BISSAU, Guinea-Bissau – Guinea-Bissau’s former finance minister Jose Mario Vaz scored a resounding victory Tuesday, May 20,in a presidential election seen as a key test of stability in the coup-prone country.
The candidate of the west African nation’s dominant party won an overwhelming 62% of the vote against independent rival Nuno Gomes Nabiam with 38%, the election commission said.
Vaz told journalists he was “very happy, and a bit surprised by the enthusiasm shown for him.”
However, his rival Nabiam said that the announced poll results “did not correspond to those that my campaign manager gave me.”
He is expected to reveal on Wednesday whether or not he will recognise the official figures.
If the result is confirmed by the supreme court, the 57-year-old Vaz will be named the first elected leader since the army mutinied in 2012, plunging into chaos a state already in the grip of powerful cocaine cartels and beset by political violence.
The army issued a statement late Tuesday that “there was no alarming situation” and that “the armed forces would remain under the political power and respect the verdict of the voters.”
Jose Ramos-Horta, the head of the country’s United Nations mission, called on the international community to offer emergency financial support, in particular to pay late public sector wages.
He warned that “the restoration of the constitutional order could collapse very quickly”, with “more disastrous consequences than the country has ever seen”, if cash wasn’t forthcoming.
“The end of the transition marks a new stage which demands our constant commitment to help Bissau-Guineans work on the country’s serious political, social and economic problems,” he told a meeting of the Security Council.
Vaz, of the African Party for the Independence of Guinea-Bissau and Cape Verde (PAIGC), won the first round on April 13 but failed to get an outright majority, pitting him against Nabiam in a head-to-head second round on Sunday.
Already mired in poverty, the fragile nation of 1.6 million has been stagnating for two years under the rule of an army-backed transitional government, with the economy anaemic and endemic corruption fuelled by rampant drug trafficking.
The election was seen as a key test of its progress after the 2012 coup. But turnout in the run-off, at 78 percent of an electorate of 800,000 people, was some way short of the 89 percent participation rate in the first round.

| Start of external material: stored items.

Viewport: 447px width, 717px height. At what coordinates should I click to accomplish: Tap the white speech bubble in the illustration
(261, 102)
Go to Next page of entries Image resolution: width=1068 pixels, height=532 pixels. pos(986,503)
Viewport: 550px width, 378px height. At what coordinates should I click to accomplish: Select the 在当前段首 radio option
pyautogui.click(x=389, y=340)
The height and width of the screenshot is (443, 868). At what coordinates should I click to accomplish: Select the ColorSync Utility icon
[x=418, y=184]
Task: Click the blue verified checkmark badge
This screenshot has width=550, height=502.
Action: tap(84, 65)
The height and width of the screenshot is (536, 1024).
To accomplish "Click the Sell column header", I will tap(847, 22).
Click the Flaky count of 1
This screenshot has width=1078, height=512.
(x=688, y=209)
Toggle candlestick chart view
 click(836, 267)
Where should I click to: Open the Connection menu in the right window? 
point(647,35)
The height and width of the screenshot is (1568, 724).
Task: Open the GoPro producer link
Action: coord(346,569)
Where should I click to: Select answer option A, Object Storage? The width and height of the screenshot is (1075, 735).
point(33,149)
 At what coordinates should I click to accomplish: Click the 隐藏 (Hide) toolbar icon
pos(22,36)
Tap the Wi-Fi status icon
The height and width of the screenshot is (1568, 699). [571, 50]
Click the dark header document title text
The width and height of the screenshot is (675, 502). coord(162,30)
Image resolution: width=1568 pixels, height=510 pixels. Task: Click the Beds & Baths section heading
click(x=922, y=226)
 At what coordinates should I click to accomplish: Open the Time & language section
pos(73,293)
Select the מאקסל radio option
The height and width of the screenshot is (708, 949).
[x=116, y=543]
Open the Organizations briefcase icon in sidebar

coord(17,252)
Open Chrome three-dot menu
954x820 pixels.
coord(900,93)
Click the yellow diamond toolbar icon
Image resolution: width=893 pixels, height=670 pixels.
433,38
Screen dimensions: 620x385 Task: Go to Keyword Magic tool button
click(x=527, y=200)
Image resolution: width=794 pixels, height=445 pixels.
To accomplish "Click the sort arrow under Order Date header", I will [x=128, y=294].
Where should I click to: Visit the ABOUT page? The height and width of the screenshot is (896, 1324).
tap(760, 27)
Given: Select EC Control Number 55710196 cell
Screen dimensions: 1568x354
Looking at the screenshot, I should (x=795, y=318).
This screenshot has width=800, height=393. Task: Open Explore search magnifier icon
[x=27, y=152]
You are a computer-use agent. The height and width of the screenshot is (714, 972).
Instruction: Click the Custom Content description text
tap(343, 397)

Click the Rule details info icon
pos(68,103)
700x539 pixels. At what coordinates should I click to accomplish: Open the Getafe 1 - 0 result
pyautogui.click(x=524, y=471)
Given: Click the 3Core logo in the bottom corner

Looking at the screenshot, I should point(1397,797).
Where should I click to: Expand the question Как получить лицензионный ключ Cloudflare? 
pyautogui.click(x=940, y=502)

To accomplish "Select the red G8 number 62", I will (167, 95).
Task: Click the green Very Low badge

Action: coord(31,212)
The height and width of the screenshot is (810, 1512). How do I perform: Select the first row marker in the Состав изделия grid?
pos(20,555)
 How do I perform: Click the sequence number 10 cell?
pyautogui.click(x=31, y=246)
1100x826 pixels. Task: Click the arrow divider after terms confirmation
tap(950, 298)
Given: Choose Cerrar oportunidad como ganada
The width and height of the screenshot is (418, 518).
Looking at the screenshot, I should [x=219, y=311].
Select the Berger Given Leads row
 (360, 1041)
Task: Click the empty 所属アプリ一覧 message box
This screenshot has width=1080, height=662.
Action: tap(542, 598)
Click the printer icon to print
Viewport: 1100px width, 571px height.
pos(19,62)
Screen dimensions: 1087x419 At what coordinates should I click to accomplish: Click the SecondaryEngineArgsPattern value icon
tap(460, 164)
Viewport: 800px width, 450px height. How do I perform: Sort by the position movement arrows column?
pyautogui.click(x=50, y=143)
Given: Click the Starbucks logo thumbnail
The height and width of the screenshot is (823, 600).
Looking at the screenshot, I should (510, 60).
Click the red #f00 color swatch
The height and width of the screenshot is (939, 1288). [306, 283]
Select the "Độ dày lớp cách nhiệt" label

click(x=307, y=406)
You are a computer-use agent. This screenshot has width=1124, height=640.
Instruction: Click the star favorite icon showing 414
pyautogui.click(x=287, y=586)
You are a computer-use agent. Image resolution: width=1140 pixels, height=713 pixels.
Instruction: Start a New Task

A large crowd of activists converged on the PAIGC headquarters in downtown Bissau waving banners and wearing t-shirts bearing Vaz’s image amid a chorus of honking horns.
Guinea-Bissau’s army was out in force, patrolling the streets alongside troops from a multi-national force sent by the Economic Community of West African States (ECOWAS).
Latin American drug lords
The two candidates have 48 hours to lay complaints before the supreme court before it confirms the result.
Vaz’s team and the Guinea-Bissau Human Rights League complained on election day of his supporters being attacked in Bissau and the central town of Bafata, around 150 kilometres (90 miles) away.
Supporters of 51-year-old Nabiam had also reported irregularities, making vague references to an attempt at vote-buying on the eve of the run-off.
ECOWAS called on the candidates, both of whom vowed to respect the outcome ahead of Sunday, to raise any objections “legally and peacefully”.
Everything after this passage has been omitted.